Will SMITH Replace BERT?
Don’t get us wrong, Instant Pots are great — but we wouldn’t trade our Swiss army knives for one of these handy appliances. Instead, we’d wait for the right promo code to come along and find a way to fit both into our budget.
Likewise, SMITH is unlikely to replace BERT. For various technical reasons that can be simply summarized by this statement from the research paper, “processing of long texts is more likely to trigger practical issues like out of TPU/GPU memories without careful model design.” NLP algorithms for long-to-long semantic matching take a lot of brain- and AI-power, which will likely make implementing SMITH on a large-scale challenging.
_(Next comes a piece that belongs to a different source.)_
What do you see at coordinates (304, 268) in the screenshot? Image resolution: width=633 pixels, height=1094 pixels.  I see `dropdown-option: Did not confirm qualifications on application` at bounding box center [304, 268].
Additionally, given BERT’s effectiveness at short-to-short and short-to-long semantic matching, it is likely to remain in use. However, since the research clearly states that SMITH outperforms Google’s current state-of-the-art NLP, we won’t be surprised if/when it starts being implemented.
Long story short, BERT and SMITH are not mutually exclusive, and the possibility of them being used in tandem is a very real one. As usual, until we get confirmation from an internal resource at Google Search (ahemm…@JohnMu), we can’t be certain of if SMITH will be integrated into the algorithm or how it will be applied.
How to Write for SMITH
We can say for sure that Google is going to great lengths to better process natural language patterns. Perhaps this is because of the rise in voice search, the podcast pandemic, or both! Regardless, as search engines make strides towards processing content like we do, creating content that’s relevant, useful, and engaging for humans becomes increasingly vital.